[WHAT THE EXERCISE ASKS] Exact copies of all the records are to be printed.

###

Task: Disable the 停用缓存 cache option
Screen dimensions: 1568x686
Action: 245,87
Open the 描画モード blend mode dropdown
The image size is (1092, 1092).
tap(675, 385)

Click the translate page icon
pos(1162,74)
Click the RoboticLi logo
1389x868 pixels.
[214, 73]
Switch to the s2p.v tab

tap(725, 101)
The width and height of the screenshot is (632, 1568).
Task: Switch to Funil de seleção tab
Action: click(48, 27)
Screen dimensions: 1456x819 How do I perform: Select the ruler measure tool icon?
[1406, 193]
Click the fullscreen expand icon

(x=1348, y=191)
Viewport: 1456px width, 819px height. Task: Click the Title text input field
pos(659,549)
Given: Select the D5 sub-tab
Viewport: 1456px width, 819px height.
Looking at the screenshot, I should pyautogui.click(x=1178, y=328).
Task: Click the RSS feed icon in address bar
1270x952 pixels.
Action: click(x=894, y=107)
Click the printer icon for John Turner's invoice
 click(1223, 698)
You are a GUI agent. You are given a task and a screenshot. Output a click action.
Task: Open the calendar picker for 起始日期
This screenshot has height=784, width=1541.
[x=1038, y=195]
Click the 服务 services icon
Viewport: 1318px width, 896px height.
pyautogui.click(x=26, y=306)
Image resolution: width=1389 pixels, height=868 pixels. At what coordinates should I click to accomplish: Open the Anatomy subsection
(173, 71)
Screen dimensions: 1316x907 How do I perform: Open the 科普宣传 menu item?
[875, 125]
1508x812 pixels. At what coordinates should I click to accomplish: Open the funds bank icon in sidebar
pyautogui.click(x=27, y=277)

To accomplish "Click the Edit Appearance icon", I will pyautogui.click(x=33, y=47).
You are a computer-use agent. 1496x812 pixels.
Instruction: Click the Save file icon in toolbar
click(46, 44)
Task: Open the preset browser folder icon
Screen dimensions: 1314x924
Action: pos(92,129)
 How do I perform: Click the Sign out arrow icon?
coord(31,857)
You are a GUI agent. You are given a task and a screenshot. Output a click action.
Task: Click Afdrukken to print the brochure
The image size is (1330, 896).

###

[ANSWER SECTION]
Task: Disable the 停用缓存 cache option
Screen dimensions: 1568x686
Action: 245,87
Open the 描画モード blend mode dropdown
The image size is (1092, 1092).
tap(675, 385)

Click the translate page icon
pos(1162,74)
Click the RoboticLi logo
1389x868 pixels.
[214, 73]
Switch to the s2p.v tab

tap(725, 101)
The width and height of the screenshot is (632, 1568).
Task: Switch to Funil de seleção tab
Action: click(48, 27)
Screen dimensions: 1456x819 How do I perform: Select the ruler measure tool icon?
[1406, 193]
Click the fullscreen expand icon

(x=1348, y=191)
Viewport: 1456px width, 819px height. Task: Click the Title text input field
pos(659,549)
Given: Select the D5 sub-tab
Viewport: 1456px width, 819px height.
Looking at the screenshot, I should pyautogui.click(x=1178, y=328).
Task: Click the RSS feed icon in address bar
1270x952 pixels.
Action: click(x=894, y=107)
Click the printer icon for John Turner's invoice
 click(1223, 698)
You are a GUI agent. You are given a task and a screenshot. Output a click action.
Task: Open the calendar picker for 起始日期
This screenshot has height=784, width=1541.
[x=1038, y=195]
Click the 服务 services icon
Viewport: 1318px width, 896px height.
pyautogui.click(x=26, y=306)
Image resolution: width=1389 pixels, height=868 pixels. At what coordinates should I click to accomplish: Open the Anatomy subsection
(173, 71)
Screen dimensions: 1316x907 How do I perform: Open the 科普宣传 menu item?
[875, 125]
1508x812 pixels. At what coordinates should I click to accomplish: Open the funds bank icon in sidebar
pyautogui.click(x=27, y=277)

To accomplish "Click the Edit Appearance icon", I will pyautogui.click(x=33, y=47).
You are a computer-use agent. 1496x812 pixels.
Instruction: Click the Save file icon in toolbar
click(46, 44)
Task: Open the preset browser folder icon
Screen dimensions: 1314x924
Action: pos(92,129)
 How do I perform: Click the Sign out arrow icon?
coord(31,857)
You are a GUI agent. You are given a task and a screenshot. Output a click action.
Task: Click Afdrukken to print the brochure
The image size is (1330, 896).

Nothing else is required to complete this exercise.